:: QUOTED PASSAGE

BIO TDS Supporting Materials for

Bioinformatic Tools Discovery System

The Bio-TDS Bio Tools Discovery Systems has been developed to assist researchers in retrieving the most applicable analytic tools by allowing them to formulate their questions as free text. The Bio-TDS is a flexible retrieval system that affords users from multiple bioscience domains ( e.g. genomic, proteomic, bio-imaging) the ability to query over 15,000 analytic tool descriptions integrated from well-established, community repositories. One of the primary components of the Bio-TDS system is the ontology and natural language processing workflow for annotation, curation, query processing, and evaluation. The Bio-TDS’s scientific impact was evaluated using sample questions posed by researchers retrieved from Biostars, a site focusing on biological data analysis. The Bio-TDS was compared to five similar bioscience analytic tool retrieval systems with the Bio-TDS outperforming the others in terms of relevance and completeness. The Bio-TDS offers researcher the capacity to associate their bioscience question with the most relevant computational toolsets required for the data analysis in their knowledge discovery process.

Bioinformatics Elaborated Tools Specifications (BETS) provides a standard for analytic tool descriptions. The analytic tool descriptions (i.e. metadata) gathered from community tool repositories integrated into the Bio-TDS are stored in JSON format using the BETS standard. This standard consists of core BETS attributes and domains/repositories specifics attributes (see Figure S1) The core BETS attributes are manually mapped to the repository attribute

The Bio-TDS combines bioinformatics tools from five other repositories and stores them in one central location, following BETS (Bioinformatics Elaborated Tool Specification). There are six main modules that convert the data from each of the five repositories into BETS tools and store the new tools into the Bio-TDS database. The BETS Checker is a Java application that tests the compatibility of a tool with the BETS specification. A tool is considered “compatible” if it is in the format specified by the specific BETS converter. For example, the system contains a mapper called Galaxy Converter. A tool from the Galaxy Tool Shed can only be “compatible” if it matches the predefined Galaxy format.

::::
:: DATA LISTING

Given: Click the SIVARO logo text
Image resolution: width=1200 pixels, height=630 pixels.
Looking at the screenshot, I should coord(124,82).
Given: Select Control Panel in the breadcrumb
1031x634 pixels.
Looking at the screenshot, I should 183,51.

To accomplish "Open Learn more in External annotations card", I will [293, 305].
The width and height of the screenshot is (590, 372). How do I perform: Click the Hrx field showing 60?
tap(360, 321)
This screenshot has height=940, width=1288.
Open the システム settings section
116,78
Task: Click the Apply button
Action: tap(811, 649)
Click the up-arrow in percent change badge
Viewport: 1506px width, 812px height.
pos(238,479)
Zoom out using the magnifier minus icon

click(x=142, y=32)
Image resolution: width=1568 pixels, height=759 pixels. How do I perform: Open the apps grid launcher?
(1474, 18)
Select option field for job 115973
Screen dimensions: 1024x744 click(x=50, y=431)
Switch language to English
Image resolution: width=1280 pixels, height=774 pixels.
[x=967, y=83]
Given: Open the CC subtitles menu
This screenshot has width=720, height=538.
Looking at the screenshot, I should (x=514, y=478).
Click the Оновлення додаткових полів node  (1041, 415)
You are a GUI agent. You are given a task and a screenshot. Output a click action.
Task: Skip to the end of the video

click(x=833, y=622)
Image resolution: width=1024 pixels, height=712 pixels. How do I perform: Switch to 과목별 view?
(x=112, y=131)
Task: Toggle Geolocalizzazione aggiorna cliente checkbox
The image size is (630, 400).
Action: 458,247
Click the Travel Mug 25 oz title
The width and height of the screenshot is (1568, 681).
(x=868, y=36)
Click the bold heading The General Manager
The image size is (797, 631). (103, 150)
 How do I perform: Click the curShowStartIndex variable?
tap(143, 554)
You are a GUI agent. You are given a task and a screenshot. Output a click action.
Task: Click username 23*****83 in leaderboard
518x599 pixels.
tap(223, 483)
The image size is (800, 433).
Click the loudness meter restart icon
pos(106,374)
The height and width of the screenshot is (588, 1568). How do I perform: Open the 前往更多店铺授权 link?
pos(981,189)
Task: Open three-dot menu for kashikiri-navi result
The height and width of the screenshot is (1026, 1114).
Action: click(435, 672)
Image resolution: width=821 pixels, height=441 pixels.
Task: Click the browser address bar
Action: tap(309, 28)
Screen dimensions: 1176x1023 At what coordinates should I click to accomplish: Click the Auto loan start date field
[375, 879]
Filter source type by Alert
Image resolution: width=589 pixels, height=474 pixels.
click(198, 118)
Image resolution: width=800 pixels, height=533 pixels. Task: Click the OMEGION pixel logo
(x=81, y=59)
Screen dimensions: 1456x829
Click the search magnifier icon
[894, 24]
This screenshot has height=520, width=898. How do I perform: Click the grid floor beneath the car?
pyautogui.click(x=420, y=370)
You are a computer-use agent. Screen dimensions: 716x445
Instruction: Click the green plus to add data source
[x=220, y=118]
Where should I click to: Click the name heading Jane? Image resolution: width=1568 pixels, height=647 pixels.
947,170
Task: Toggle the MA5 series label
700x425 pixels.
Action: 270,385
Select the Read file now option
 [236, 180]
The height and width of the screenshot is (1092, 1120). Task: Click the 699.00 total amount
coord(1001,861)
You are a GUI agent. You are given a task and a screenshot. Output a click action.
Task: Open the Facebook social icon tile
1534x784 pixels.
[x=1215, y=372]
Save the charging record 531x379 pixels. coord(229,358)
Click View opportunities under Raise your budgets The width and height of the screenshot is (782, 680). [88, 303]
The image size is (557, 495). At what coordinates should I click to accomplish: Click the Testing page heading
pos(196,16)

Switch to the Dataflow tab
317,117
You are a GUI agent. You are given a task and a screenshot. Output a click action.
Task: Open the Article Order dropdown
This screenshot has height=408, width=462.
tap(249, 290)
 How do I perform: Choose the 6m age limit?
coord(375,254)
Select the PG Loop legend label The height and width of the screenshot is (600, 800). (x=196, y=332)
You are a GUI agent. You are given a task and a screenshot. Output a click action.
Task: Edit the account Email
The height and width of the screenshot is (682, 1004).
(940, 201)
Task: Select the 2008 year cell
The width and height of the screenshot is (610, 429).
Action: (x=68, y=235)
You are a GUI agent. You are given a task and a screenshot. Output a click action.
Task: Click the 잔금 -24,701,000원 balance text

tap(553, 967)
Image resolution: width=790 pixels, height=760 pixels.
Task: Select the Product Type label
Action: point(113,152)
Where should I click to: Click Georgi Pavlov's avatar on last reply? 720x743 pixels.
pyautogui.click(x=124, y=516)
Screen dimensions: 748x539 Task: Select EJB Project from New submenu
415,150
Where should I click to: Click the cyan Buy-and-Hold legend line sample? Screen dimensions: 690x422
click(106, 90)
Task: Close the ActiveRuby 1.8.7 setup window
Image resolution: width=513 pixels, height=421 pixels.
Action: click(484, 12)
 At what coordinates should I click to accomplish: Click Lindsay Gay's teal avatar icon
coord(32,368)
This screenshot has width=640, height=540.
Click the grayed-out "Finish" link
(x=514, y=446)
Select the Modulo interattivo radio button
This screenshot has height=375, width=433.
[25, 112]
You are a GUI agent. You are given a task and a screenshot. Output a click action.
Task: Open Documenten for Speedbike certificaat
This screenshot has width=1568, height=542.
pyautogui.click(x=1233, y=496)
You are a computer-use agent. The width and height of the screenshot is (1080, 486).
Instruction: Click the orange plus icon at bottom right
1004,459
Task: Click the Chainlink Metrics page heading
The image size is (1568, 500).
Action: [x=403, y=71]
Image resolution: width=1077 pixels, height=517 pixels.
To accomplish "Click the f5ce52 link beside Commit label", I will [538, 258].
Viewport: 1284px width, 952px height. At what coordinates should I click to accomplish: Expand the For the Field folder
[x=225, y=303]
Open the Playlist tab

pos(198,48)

::::

§ PROBLEM SET
1. According to the Bio-TDS text, in what format are the analytic tool descriptions from the community repositories stored?
2. Say whether each statement agrees with the Bio-TDS text, and quote the words that decide it: (a) Users of the Bio-TDS can query more than 15,000 analytic tool descriptions. (b) The BETS Checker is written in Python. (c) The Bio-TDS was compared with three similar retrieval systems.

§ RESULTS FOR EACH TASK
1. They are stored in JSON format using the BETS standard.

2.
(a) Yes: "query over 15,000 analytic tool descriptions"
(b) No: "The BETS Checker is a Java application"
(c) No: "compared to five similar bioscience analytic tool retrieval systems"